1. A contaminação recíproca e antológica entre cinema e artes plásticas através do tempos. Breve histórico, com ênfase no período das vanguardas históricas dos anos 20.

2. A grande transformação com o surgimento do vídeo e das câmeras leves. O vídeo como um “entre-imagens”. Os filmes experimentais, as videoartes e performances dos anos 60 e 70: Nam June Paik, Stan Brakhage, Sergei Parajanov, Andy Warhol, Michael Snow, Chantal Akerman, Anna Bella Geiger, Arthur Omar, Letícia Parente, entre outros.
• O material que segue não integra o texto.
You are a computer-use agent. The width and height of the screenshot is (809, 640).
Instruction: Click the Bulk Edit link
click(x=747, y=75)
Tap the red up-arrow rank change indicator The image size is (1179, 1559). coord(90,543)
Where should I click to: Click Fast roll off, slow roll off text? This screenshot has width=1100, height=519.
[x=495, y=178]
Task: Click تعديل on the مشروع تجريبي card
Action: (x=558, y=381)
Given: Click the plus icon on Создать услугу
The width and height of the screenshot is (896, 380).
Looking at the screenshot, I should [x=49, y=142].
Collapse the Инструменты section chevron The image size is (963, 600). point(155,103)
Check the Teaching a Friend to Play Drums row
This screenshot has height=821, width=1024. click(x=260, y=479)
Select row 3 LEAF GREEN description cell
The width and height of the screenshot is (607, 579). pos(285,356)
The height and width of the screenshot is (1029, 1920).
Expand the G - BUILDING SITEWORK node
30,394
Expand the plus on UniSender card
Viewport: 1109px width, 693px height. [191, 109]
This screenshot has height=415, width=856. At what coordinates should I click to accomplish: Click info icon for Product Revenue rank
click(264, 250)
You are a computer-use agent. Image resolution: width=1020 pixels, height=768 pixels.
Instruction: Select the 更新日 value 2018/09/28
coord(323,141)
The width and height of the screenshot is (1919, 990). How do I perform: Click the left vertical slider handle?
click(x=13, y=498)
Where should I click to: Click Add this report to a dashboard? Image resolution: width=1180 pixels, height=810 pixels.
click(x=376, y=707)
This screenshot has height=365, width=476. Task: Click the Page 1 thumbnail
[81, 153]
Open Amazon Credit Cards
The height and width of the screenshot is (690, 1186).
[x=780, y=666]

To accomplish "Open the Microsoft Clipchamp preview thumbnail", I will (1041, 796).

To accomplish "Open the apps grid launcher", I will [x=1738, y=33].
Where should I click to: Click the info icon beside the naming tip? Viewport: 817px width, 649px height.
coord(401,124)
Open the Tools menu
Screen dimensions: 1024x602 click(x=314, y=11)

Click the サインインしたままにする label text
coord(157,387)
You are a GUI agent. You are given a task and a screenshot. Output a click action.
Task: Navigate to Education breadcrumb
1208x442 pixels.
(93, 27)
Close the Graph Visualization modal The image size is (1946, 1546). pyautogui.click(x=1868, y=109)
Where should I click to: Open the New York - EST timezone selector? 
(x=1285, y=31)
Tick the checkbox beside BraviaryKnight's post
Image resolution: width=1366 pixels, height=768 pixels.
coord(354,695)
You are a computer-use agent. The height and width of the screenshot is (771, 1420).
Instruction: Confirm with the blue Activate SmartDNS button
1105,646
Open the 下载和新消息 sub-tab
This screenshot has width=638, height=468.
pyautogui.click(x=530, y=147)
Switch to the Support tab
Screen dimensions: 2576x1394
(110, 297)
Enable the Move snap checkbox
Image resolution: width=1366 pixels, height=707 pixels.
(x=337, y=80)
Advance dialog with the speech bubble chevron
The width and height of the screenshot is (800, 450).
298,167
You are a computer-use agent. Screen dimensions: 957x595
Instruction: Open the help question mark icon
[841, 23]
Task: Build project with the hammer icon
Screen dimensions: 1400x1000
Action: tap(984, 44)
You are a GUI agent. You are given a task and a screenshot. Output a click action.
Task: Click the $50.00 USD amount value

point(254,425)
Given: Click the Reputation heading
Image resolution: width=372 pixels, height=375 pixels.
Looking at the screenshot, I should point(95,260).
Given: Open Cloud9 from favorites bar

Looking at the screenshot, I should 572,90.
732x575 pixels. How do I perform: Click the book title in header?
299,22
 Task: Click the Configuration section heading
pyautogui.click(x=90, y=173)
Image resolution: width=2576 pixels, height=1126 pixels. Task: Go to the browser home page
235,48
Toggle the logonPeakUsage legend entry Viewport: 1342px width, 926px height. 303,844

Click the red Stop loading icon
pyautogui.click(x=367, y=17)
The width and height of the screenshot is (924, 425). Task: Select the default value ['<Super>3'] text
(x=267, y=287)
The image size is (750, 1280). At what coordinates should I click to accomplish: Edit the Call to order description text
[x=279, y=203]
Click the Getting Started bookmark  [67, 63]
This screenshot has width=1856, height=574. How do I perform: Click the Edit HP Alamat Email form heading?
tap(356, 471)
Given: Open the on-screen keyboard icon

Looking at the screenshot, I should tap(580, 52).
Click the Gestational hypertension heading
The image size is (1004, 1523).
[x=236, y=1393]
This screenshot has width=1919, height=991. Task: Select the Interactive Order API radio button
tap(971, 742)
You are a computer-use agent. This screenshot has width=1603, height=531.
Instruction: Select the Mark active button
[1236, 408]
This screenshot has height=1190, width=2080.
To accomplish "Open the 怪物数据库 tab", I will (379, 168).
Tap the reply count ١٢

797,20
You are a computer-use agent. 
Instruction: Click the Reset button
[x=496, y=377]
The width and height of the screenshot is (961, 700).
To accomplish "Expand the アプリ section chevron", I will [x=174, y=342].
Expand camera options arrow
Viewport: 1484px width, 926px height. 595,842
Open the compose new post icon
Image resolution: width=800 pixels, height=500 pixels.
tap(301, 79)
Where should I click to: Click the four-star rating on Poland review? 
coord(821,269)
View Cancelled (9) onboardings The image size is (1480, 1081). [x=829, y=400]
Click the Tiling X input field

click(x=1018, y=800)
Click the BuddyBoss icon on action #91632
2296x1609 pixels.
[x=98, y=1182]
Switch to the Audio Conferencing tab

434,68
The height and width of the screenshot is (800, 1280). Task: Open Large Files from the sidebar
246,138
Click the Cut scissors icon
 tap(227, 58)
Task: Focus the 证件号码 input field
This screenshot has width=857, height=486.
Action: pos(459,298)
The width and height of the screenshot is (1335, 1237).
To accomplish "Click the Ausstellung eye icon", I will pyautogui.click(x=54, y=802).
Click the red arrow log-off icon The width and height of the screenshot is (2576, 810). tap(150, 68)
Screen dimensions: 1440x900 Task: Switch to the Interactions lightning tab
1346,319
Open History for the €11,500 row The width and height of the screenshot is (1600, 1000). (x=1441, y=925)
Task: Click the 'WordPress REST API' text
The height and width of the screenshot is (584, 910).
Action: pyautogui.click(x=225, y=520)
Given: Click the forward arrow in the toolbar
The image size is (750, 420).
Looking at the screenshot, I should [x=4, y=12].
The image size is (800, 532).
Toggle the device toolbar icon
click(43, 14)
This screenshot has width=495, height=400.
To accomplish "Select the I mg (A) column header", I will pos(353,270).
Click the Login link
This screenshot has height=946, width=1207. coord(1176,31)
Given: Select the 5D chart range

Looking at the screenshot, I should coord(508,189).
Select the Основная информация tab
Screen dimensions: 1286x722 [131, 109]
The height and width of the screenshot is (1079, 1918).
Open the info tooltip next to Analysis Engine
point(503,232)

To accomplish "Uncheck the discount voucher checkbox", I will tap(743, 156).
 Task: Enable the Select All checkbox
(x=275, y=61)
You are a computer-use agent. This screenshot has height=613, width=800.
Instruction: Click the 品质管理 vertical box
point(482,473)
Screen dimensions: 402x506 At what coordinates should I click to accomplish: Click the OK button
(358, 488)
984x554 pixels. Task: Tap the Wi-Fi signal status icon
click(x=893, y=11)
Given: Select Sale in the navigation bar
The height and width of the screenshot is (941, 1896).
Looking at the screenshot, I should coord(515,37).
3. As novas possibilidades que se abriram com a chegada do digital. Instalação audiovisual, mapping, cinema ao vivo, performances com imagem em movimento e toda sorte de situações de cinema que surgem hoje a partir de nomes da contemporaneidade, como Bill Viola, Bob Wilson, Marina Abramovic, Alejandro Jodorowsky, Tunga, JR (Jean René), Agnès Varda, Harun Farocki, Luiz duVa, Herman Kolgen, Gary Hill, entre outros.

4. O mapping, a realidade virtual, os GIFs, a ampliação dos recursos da animação e os inúmeros formatos da imagem em movimento contemporânea que estão desfazendo cada vez mais as fronteiras entre as duas formas.

5. A atual “situação cinema” e a reinvenção de códigos fílmicos e das artes plásticas a partir do aprimoramento técnico e das inúmeras facilidades da linguagem digital em expansão.